最初、自分の考えを言葉にするのが難しいと感じたら、代わりに読書をしてみましょう。読書をすると、思考が落ち着き、心拍数が下がり、集中力が高まるなど、瞑想と同じような多くの効果が心身に現れますが、それは本でしかできません。ツイッターのツイートを読んでも効果はありません。
自分を許す
この瞬間に存在することを妨げる悪い心の習慣は、ネガティブな感情に同調したり、そのように悪く感じるのが “当然だ” と自分に言い聞かせたりするなど、自分自身が心の中で思い描くダメージを与えるようなストーリーによって強化されることがよくあります。
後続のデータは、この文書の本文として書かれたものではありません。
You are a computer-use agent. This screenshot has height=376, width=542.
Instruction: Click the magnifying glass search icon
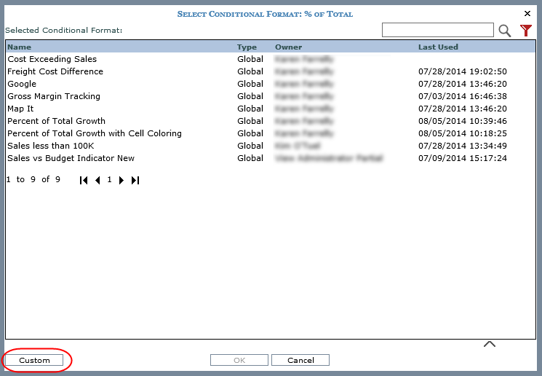click(505, 31)
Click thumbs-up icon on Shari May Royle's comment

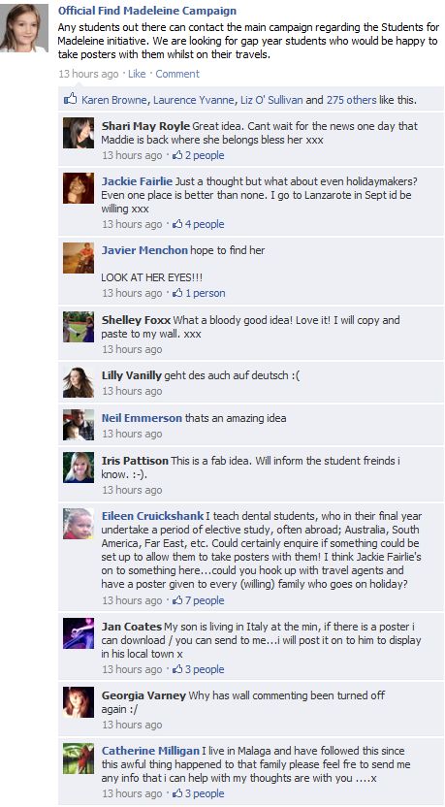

たまには、自分の心理を棚卸しして、もはや成長につながらない自分に関する考えは捨ててしまうことも大切です。何かに迷ったときや失敗したときには、少し時間を取って、自分自身にどう話しかけるかを考えてみて下さい。あなたの中にいる批評家は何と言っていますか? 彼らは応援してくれていますか、それとも過激に批判していますか? 自分の性格について自分が下している判断に気づき、代わりに自分を許す練習をしてみて下さい。
雑音をシャットアウト
こうしたツールを1つでも日常生活に取り入れることで、すぐに成果がもたらされ、努力を重ねるごとに見返りが増えていき、今この瞬間に存在し、マインドフルネスを実践することが自然にできるようになっていきます。マインドフルネスを妨げる最も一般的な外的要因は、常に生産的でなければならないという社会的なプレッシャーであることを覚えておいて下さい。なので外部からの雑音をシャットアウトし、自分の身体の声に耳を傾け、心を落ち着かせ、より幸せな状態になるべきだと自分に言い聞かせるのです。これによって、長い目で見れば、生産性はずっと向上します。ただし、それには時間がかかることを忘れないで下さい。